The outbreak of coronavirus (Covid-19) has set an unprecedented challenge for individuals, communities, and governments across the UK.

In recent weeks, we have, for example, seen a steep rise in the number of applications for Universal Credit due to Covid-19’s impact on businesses of all kinds. Many people have had their hours reduced, been furloughed, or lost their jobs entirely, leaving them vulnerable to unexpected hardship.

Of the people with whom The Salvation Army works on a daily basis, there is particular concern for those who are homeless and rough sleeping and for victims of modern slavery. This is due to the disproportionate level of risk faced by people who are unable to self-isolate and who often possess underlying health conditions, including respiratory alignments.

In the face of these challenges, the Government has taken a series of vital steps to protect those most at risk of contracting Covid-19, as well as those left most exposed to the resulting economic downturn. Notable measures include:

  • providing significant additional funding to local authorities to help support vulnerable individuals;
  • increasing the value of Universal Credit’s standard allowance. The standard allowance represents the part of Universal Credit that people can use to meet their daily living costs;
  • writing to all local authorities in England to request that accommodation be found for people rough sleeping so that they can self-isolate; and
  • temporarily suspending evictions and terminations of asylum support for three months until at least the end of June 2020.
  • These measures are extremely welcome at this difficult time and have seen progress in supporting people that only concerted government action can produce. Yet, to ensure that these changes are as effective and help as many people as possible, The Salvation Army believes that the Government can go further still.
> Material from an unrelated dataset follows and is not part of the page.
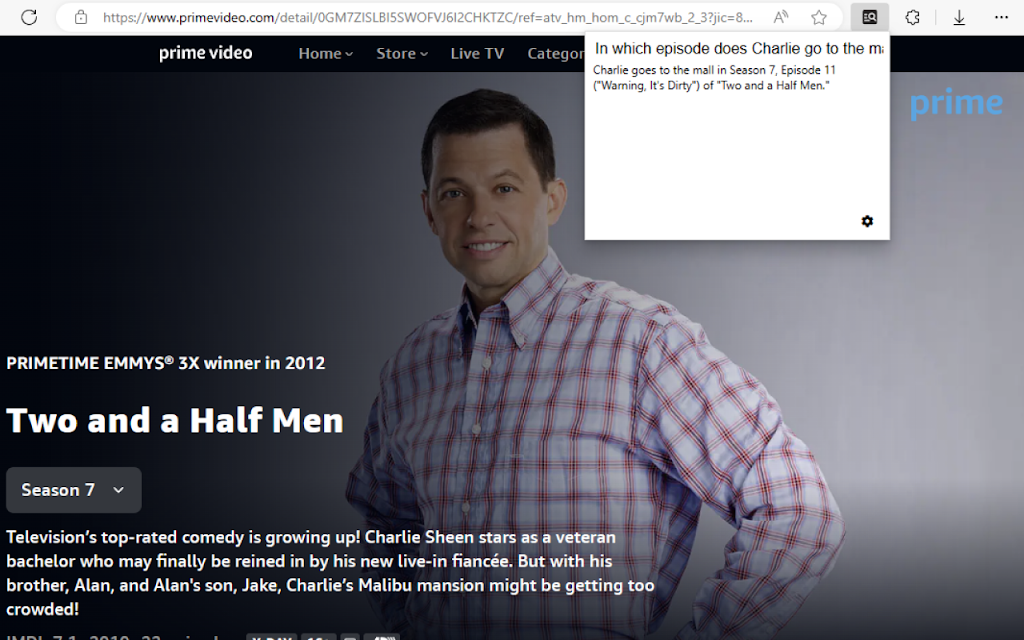Open browser Settings and more menu
The height and width of the screenshot is (640, 1024).
pyautogui.click(x=1001, y=17)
In recent weeks, we have, for example, seen a steep rise in the number of applications for Universal Credit due to Covid-19’s impact on businesses.
rough sleeper

The Salvation Army has produced a series of policy briefings outlining our recommendations for essential additional action in the fields of homelessness, Universal Credit, and modern slavery. These recommendations include:

  • ending the five week wait for a first payment of Universal Credit by changing advance payments into a one-off grant for all new claims;
  • relieving the pressure on existing universal credit claimants by suspending all current advance repayments for at least three months. This should be done in line with the Government’s recent temporary suspension of the collection of benefit overpayments from existing claims;
  • suspending all eligibility requirements for support around local connection and no recourse to public funds (NRPF), so that everyone can be protected from the risks posed by Covid-19; and
  • creating a dedicated funding stream for local authorities so that they can provide people with experience of rough sleeping, who are newly housed, with the necessary specialist support to help maintain their accommodation in the short, medium, and long term.  
  • Further to these specific recommendations, The Salvation Army is asking the Government to begin planning for the future. Just as the Government will be expected to lay out its plan to rebuild the economy following Covid-19, we believe that it should it also lay out its plans to sustain the progress made in supporting people during this critical time.  
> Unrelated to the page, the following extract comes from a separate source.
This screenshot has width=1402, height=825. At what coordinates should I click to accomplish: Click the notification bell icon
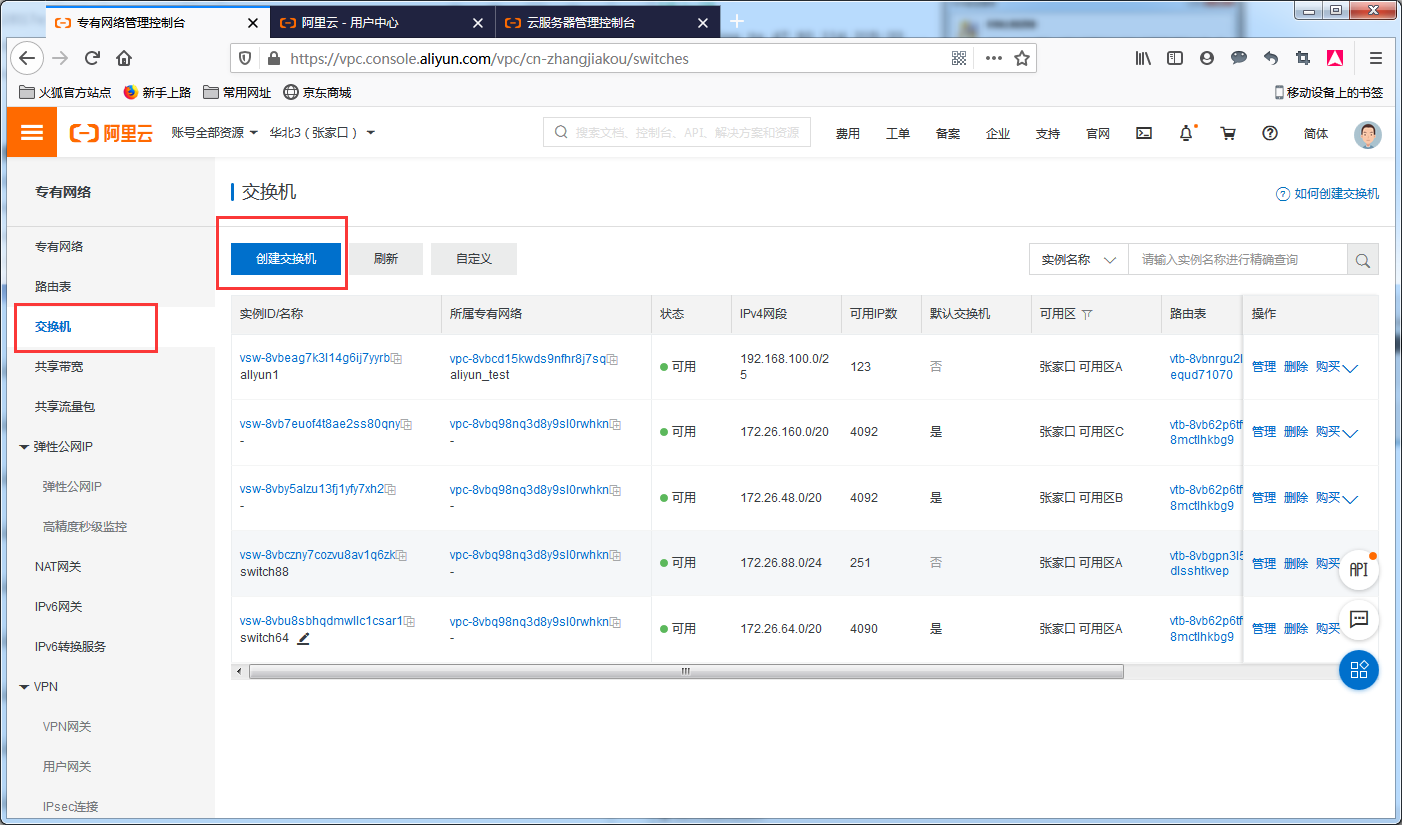click(x=1186, y=133)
This will be vital if we are to achieve our shared aims:

  • ensuring that Universal Credit is able to support all claimants appropriately;
  • ending rough sleeping by the end of the current parliament; and
  • allowing victims of modern slavery swift and smooth access to the services they need to begin rebuilding their lives, both here in the UK and internationally.
  • The Salvation Army stands ready to assist the Government in whatever way possible to guarantee that progress towards these objectives is sustained and lasting.